Exercise aim: Set down each of the following lines again, word for word and in the same order.

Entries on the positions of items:

=======

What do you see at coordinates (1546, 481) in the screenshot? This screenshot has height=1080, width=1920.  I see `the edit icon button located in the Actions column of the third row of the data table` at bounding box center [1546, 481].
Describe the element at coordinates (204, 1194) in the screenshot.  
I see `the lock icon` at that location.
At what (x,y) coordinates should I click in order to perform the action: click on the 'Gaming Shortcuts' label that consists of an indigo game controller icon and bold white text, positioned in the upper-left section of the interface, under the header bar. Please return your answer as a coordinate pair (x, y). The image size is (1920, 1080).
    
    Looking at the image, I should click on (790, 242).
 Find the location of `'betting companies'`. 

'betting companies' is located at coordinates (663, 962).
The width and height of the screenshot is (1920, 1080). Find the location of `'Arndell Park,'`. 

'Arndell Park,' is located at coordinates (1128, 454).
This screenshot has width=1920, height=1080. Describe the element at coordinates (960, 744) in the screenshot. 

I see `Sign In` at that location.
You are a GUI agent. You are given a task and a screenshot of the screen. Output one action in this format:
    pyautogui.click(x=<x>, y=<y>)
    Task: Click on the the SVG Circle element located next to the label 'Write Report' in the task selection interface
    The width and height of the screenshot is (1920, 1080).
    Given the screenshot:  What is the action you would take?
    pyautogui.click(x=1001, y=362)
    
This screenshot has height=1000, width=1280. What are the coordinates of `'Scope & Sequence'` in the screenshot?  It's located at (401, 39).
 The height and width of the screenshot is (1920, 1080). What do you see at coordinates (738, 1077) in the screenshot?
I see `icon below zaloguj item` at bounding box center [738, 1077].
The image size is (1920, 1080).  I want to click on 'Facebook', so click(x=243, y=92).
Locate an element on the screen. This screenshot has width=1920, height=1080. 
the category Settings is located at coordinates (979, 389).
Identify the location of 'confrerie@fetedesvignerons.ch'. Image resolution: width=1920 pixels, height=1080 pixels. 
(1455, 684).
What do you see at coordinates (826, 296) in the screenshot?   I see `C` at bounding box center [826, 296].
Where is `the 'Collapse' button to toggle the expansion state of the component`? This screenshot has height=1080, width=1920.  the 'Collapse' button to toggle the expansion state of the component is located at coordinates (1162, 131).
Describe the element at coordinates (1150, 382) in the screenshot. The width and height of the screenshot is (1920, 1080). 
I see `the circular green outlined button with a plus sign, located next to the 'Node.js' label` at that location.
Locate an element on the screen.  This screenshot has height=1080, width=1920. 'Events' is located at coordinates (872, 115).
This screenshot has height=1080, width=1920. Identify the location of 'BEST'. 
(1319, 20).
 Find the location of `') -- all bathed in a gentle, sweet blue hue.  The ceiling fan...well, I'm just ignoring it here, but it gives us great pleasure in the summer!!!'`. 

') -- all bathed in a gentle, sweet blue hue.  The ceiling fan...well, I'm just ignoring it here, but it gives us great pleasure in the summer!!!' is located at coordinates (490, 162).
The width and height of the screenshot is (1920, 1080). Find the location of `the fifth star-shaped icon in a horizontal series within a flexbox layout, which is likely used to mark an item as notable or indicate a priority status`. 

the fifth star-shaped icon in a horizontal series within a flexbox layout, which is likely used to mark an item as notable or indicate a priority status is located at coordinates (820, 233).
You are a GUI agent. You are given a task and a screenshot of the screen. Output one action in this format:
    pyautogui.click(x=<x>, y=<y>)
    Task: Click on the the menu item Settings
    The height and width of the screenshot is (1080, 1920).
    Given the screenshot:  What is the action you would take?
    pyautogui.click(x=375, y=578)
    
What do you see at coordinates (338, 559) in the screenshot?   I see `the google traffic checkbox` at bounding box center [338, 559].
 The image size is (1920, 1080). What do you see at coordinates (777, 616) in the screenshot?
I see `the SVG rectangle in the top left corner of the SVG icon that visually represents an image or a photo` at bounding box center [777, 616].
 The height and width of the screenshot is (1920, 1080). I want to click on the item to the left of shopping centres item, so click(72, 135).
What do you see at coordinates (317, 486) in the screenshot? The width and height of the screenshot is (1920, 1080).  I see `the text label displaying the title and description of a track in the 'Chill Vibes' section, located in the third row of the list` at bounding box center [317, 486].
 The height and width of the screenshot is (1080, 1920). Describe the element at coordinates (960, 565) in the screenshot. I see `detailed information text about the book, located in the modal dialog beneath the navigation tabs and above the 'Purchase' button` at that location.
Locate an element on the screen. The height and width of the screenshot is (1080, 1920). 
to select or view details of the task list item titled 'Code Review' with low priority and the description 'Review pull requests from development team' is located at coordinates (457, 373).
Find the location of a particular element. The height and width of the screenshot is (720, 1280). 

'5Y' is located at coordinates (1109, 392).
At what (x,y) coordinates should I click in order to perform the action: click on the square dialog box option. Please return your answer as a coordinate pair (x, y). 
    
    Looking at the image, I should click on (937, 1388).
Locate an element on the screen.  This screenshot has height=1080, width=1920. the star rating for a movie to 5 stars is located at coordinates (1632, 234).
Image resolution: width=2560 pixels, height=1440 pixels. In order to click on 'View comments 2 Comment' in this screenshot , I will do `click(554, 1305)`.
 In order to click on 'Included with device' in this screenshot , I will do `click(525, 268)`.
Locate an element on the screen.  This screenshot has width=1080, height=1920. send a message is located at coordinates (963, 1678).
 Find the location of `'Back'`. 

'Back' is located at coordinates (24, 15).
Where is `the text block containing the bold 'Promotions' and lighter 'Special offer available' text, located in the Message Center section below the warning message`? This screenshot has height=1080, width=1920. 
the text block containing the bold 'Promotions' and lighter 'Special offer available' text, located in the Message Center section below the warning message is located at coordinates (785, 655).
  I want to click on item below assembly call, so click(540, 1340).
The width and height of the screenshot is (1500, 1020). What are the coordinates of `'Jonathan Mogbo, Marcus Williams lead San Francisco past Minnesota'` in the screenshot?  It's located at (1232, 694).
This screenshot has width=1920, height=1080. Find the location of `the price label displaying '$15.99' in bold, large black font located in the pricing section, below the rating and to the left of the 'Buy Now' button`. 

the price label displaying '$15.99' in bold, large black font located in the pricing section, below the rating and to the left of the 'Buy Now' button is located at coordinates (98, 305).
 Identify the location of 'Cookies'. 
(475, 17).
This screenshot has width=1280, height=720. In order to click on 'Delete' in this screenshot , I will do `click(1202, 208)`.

=======

Full answer:
What do you see at coordinates (1546, 481) in the screenshot? This screenshot has height=1080, width=1920.  I see `the edit icon button located in the Actions column of the third row of the data table` at bounding box center [1546, 481].
Describe the element at coordinates (204, 1194) in the screenshot.  
I see `the lock icon` at that location.
At what (x,y) coordinates should I click in order to perform the action: click on the 'Gaming Shortcuts' label that consists of an indigo game controller icon and bold white text, positioned in the upper-left section of the interface, under the header bar. Please return your answer as a coordinate pair (x, y). The image size is (1920, 1080).
    
    Looking at the image, I should click on (790, 242).
 Find the location of `'betting companies'`. 

'betting companies' is located at coordinates (663, 962).
The width and height of the screenshot is (1920, 1080). Find the location of `'Arndell Park,'`. 

'Arndell Park,' is located at coordinates (1128, 454).
This screenshot has width=1920, height=1080. Describe the element at coordinates (960, 744) in the screenshot. 

I see `Sign In` at that location.
You are a GUI agent. You are given a task and a screenshot of the screen. Output one action in this format:
    pyautogui.click(x=<x>, y=<y>)
    Task: Click on the the SVG Circle element located next to the label 'Write Report' in the task selection interface
    The width and height of the screenshot is (1920, 1080).
    Given the screenshot:  What is the action you would take?
    pyautogui.click(x=1001, y=362)
    
This screenshot has height=1000, width=1280. What are the coordinates of `'Scope & Sequence'` in the screenshot?  It's located at (401, 39).
 The height and width of the screenshot is (1920, 1080). What do you see at coordinates (738, 1077) in the screenshot?
I see `icon below zaloguj item` at bounding box center [738, 1077].
The image size is (1920, 1080).  I want to click on 'Facebook', so click(x=243, y=92).
Locate an element on the screen. This screenshot has width=1920, height=1080. 
the category Settings is located at coordinates (979, 389).
Identify the location of 'confrerie@fetedesvignerons.ch'. Image resolution: width=1920 pixels, height=1080 pixels. 
(1455, 684).
What do you see at coordinates (826, 296) in the screenshot?   I see `C` at bounding box center [826, 296].
Where is `the 'Collapse' button to toggle the expansion state of the component`? This screenshot has height=1080, width=1920.  the 'Collapse' button to toggle the expansion state of the component is located at coordinates (1162, 131).
Describe the element at coordinates (1150, 382) in the screenshot. The width and height of the screenshot is (1920, 1080). 
I see `the circular green outlined button with a plus sign, located next to the 'Node.js' label` at that location.
Locate an element on the screen.  This screenshot has height=1080, width=1920. 'Events' is located at coordinates (872, 115).
This screenshot has height=1080, width=1920. Identify the location of 'BEST'. 
(1319, 20).
 Find the location of `') -- all bathed in a gentle, sweet blue hue.  The ceiling fan...well, I'm just ignoring it here, but it gives us great pleasure in the summer!!!'`. 

') -- all bathed in a gentle, sweet blue hue.  The ceiling fan...well, I'm just ignoring it here, but it gives us great pleasure in the summer!!!' is located at coordinates (490, 162).
The width and height of the screenshot is (1920, 1080). Find the location of `the fifth star-shaped icon in a horizontal series within a flexbox layout, which is likely used to mark an item as notable or indicate a priority status`. 

the fifth star-shaped icon in a horizontal series within a flexbox layout, which is likely used to mark an item as notable or indicate a priority status is located at coordinates (820, 233).
You are a GUI agent. You are given a task and a screenshot of the screen. Output one action in this format:
    pyautogui.click(x=<x>, y=<y>)
    Task: Click on the the menu item Settings
    The height and width of the screenshot is (1080, 1920).
    Given the screenshot:  What is the action you would take?
    pyautogui.click(x=375, y=578)
    
What do you see at coordinates (338, 559) in the screenshot?   I see `the google traffic checkbox` at bounding box center [338, 559].
 The image size is (1920, 1080). What do you see at coordinates (777, 616) in the screenshot?
I see `the SVG rectangle in the top left corner of the SVG icon that visually represents an image or a photo` at bounding box center [777, 616].
 The height and width of the screenshot is (1920, 1080). I want to click on the item to the left of shopping centres item, so click(72, 135).
What do you see at coordinates (317, 486) in the screenshot? The width and height of the screenshot is (1920, 1080).  I see `the text label displaying the title and description of a track in the 'Chill Vibes' section, located in the third row of the list` at bounding box center [317, 486].
 The height and width of the screenshot is (1080, 1920). Describe the element at coordinates (960, 565) in the screenshot. I see `detailed information text about the book, located in the modal dialog beneath the navigation tabs and above the 'Purchase' button` at that location.
Locate an element on the screen. The height and width of the screenshot is (1080, 1920). 
to select or view details of the task list item titled 'Code Review' with low priority and the description 'Review pull requests from development team' is located at coordinates (457, 373).
Find the location of a particular element. The height and width of the screenshot is (720, 1280). 

'5Y' is located at coordinates (1109, 392).
At what (x,y) coordinates should I click in order to perform the action: click on the square dialog box option. Please return your answer as a coordinate pair (x, y). 
    
    Looking at the image, I should click on (937, 1388).
Locate an element on the screen.  This screenshot has height=1080, width=1920. the star rating for a movie to 5 stars is located at coordinates (1632, 234).
Image resolution: width=2560 pixels, height=1440 pixels. In order to click on 'View comments 2 Comment' in this screenshot , I will do `click(554, 1305)`.
 In order to click on 'Included with device' in this screenshot , I will do `click(525, 268)`.
Locate an element on the screen.  This screenshot has width=1080, height=1920. send a message is located at coordinates (963, 1678).
 Find the location of `'Back'`. 

'Back' is located at coordinates (24, 15).
Where is `the text block containing the bold 'Promotions' and lighter 'Special offer available' text, located in the Message Center section below the warning message`? This screenshot has height=1080, width=1920. 
the text block containing the bold 'Promotions' and lighter 'Special offer available' text, located in the Message Center section below the warning message is located at coordinates (785, 655).
  I want to click on item below assembly call, so click(540, 1340).
The width and height of the screenshot is (1500, 1020). What are the coordinates of `'Jonathan Mogbo, Marcus Williams lead San Francisco past Minnesota'` in the screenshot?  It's located at (1232, 694).
This screenshot has width=1920, height=1080. Find the location of `the price label displaying '$15.99' in bold, large black font located in the pricing section, below the rating and to the left of the 'Buy Now' button`. 

the price label displaying '$15.99' in bold, large black font located in the pricing section, below the rating and to the left of the 'Buy Now' button is located at coordinates (98, 305).
 Identify the location of 'Cookies'. 
(475, 17).
This screenshot has width=1280, height=720. In order to click on 'Delete' in this screenshot , I will do `click(1202, 208)`.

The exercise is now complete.